OOPS: “own a lot of land”
Methinks this is intended for Farm Credit System. Land Bank has been cherry-picking high end rural mortgages for years and their quasi-public, quasi-private, total-bullshit status doesn’t quite match up with the IM 21 definitions of who’s exempt from 21.
This is the Rapid City legislation for some wealthy clients of Lust’s firm. Move along, nothing to see here.
It’s pretty simple. If you are going to lend money up to the amounts proposed in HB1179, then obtain a license and pay your share of applicable tax. That’s not too much to ask for a business that could earn up to $800,000+ annually in interest income.
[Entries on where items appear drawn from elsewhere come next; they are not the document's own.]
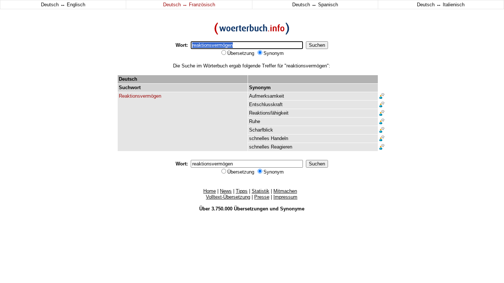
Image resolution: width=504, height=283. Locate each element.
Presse (261, 197)
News (226, 191)
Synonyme (292, 209)
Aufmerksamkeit (266, 96)
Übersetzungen (251, 209)
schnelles (259, 138)
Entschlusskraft (266, 104)
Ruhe (254, 121)
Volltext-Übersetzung (228, 197)
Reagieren (281, 147)
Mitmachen (285, 191)
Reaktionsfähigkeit (269, 113)
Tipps (242, 191)
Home (209, 191)
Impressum (285, 197)
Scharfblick (261, 130)
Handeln (279, 138)
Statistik (260, 191)
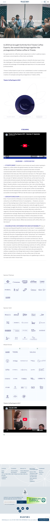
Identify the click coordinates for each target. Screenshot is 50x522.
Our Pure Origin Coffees (6, 473)
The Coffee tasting (33, 476)
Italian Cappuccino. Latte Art (33, 479)
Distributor (4, 478)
You do realize SD doesn’t have an income tax don’t you?
Again, a lot of people babbling about issues they know nothing about.
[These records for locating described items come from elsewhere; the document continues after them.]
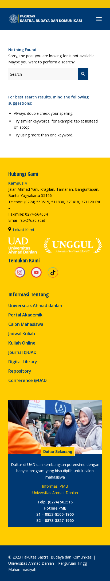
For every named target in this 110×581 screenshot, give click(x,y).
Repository (19, 371)
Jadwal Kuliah (21, 334)
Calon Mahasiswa (25, 324)
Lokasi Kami (23, 229)
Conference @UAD (27, 380)
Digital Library (22, 362)
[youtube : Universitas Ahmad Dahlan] (36, 276)
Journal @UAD (22, 352)
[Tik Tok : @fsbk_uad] (53, 276)
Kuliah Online (22, 343)
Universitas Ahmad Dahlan (31, 563)
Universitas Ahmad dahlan (35, 305)
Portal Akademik (25, 315)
You do realize that SD does have a bank franchise tax (a/k/a an income tax) that is indeed applicable.
The 36% rate cap is a protection against the exploitation of the poor by selling an intentionally defective financial product intended to be a debt trap. This bill has nothing to do with that and if it did we would have come out against it. In my conversations with Rep Lust about this bill last month he reported it has to do with mezzanine financing which occurs throughout our state. Google it, as I had too myself. Troy is right about people babbling about issues they know little about. I know very little about mezzanine financing except that the poor are not exploited by it.
Rich people can get loans with no strings attached, but nobody wants to give a working man a short-term loan.
Just another nanny state liberal Obama do-gooder.
Sheesh, if an entity is subject to the bank franchise tax, this bill does not apply to them.
Steve Hickey’s comment is correct. This bill is only applies to sophisticated lenders making loans to sophisticated borrowers. If we want the nanny state licensing and regulating every such transaction, you might as well end any illusion this is a capitalist economy and anyone who opposes this is not friendly to the free-enterprise system but basically a closet socialist.
Troy: you might want to think about that one again in regards to bank franchise tax.